- [Data supplied]
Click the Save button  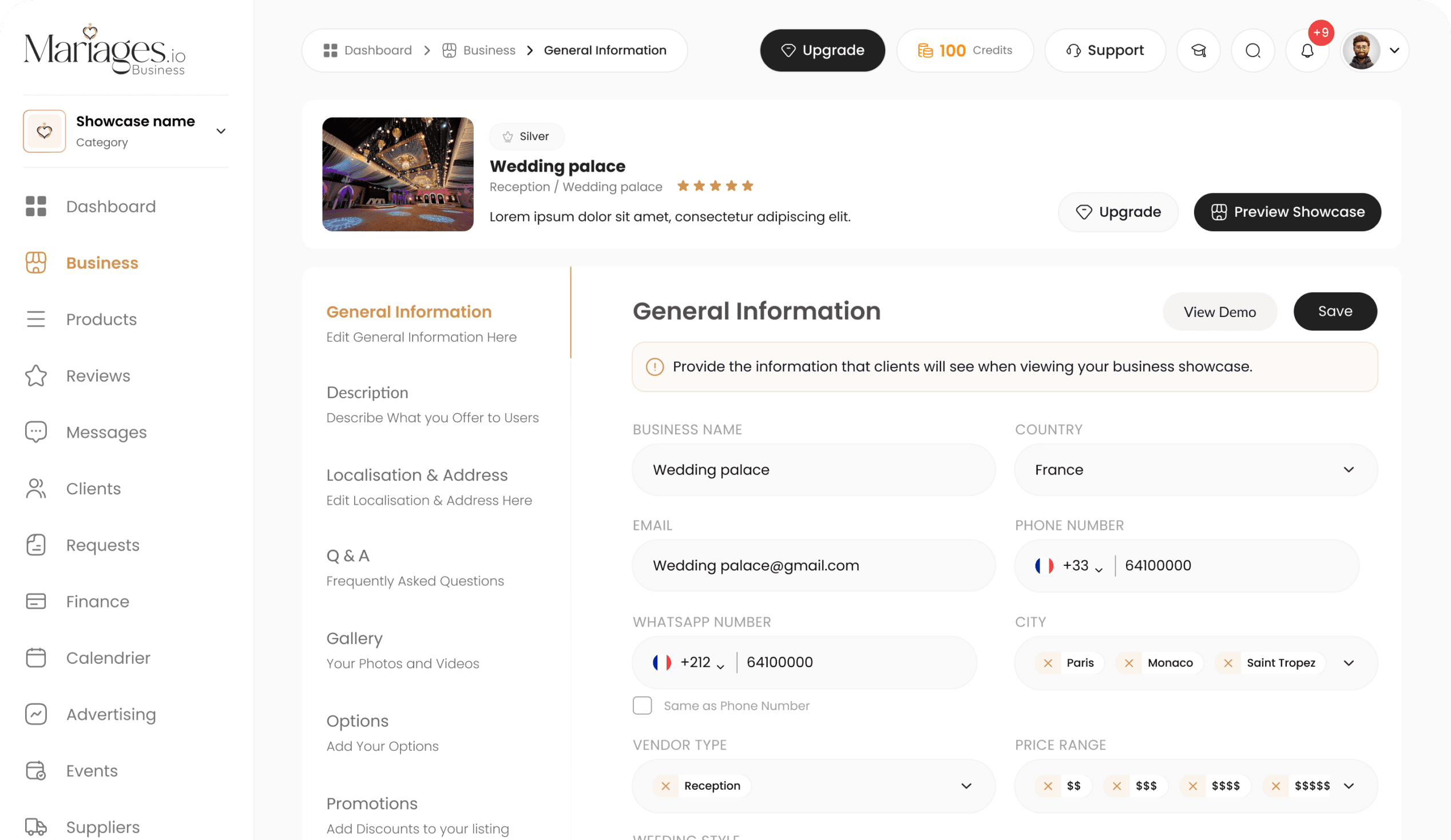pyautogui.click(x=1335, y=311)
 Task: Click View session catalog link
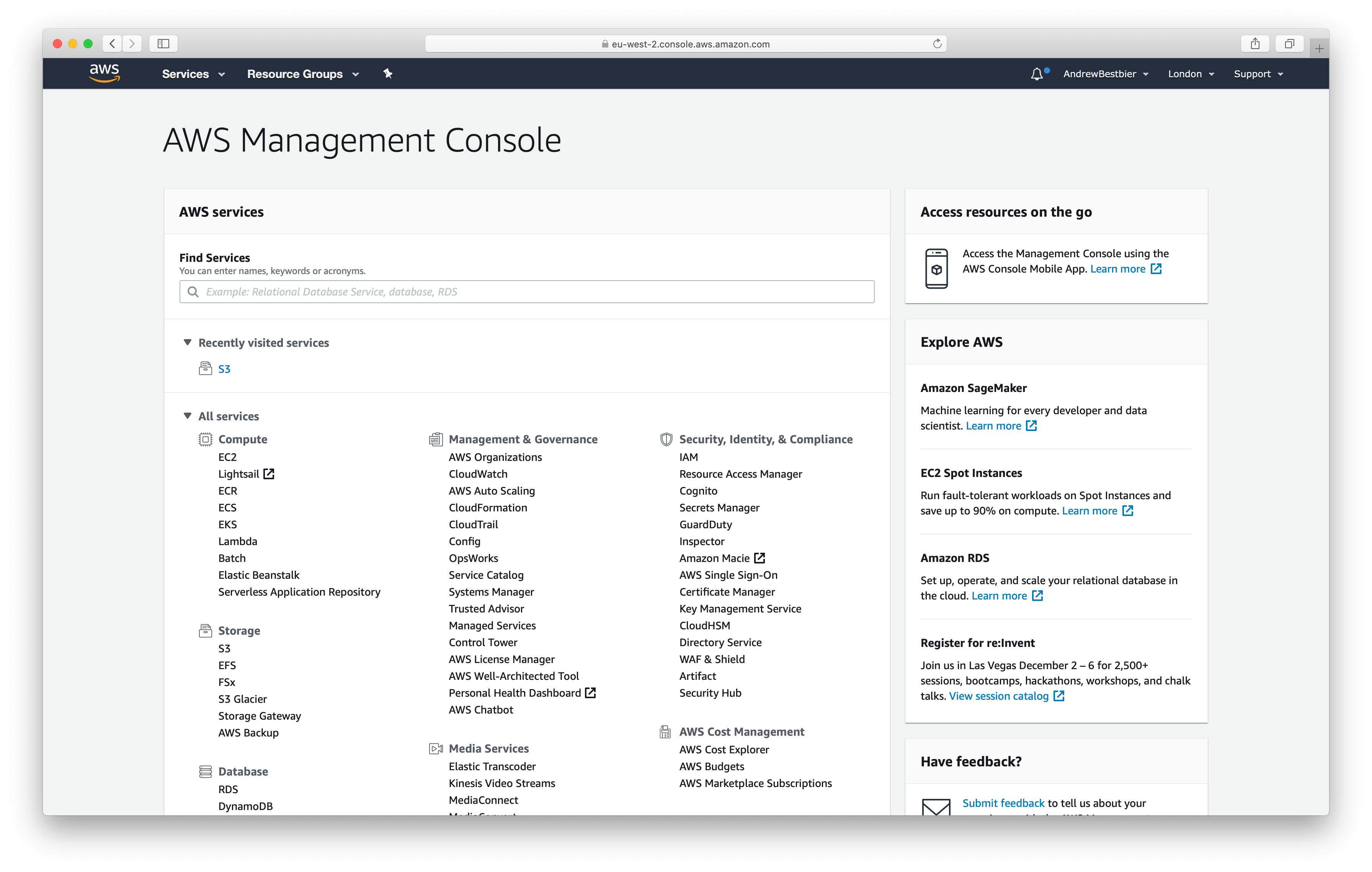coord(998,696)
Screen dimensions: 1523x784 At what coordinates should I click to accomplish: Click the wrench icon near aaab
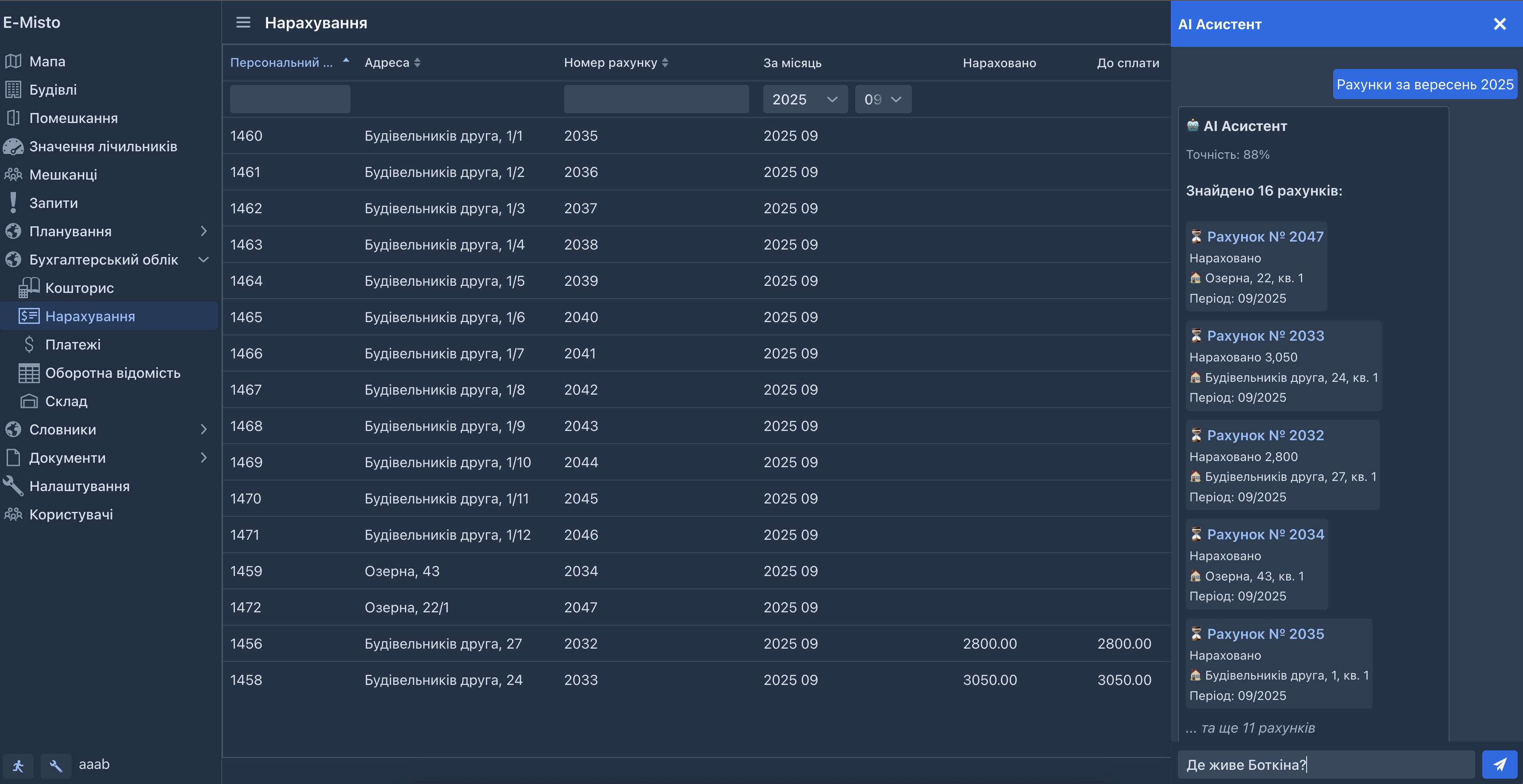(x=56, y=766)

- [What needs to be done] The copy must begin at the line containing "Task: Click View session catalog link" and end at the last line of the data above, with every line retyped exactly and no pictures included.

- [Response to the task]
 Task: Click View session catalog link
coord(998,696)
Screen dimensions: 1523x784 At what coordinates should I click to accomplish: Click the wrench icon near aaab
(x=56, y=766)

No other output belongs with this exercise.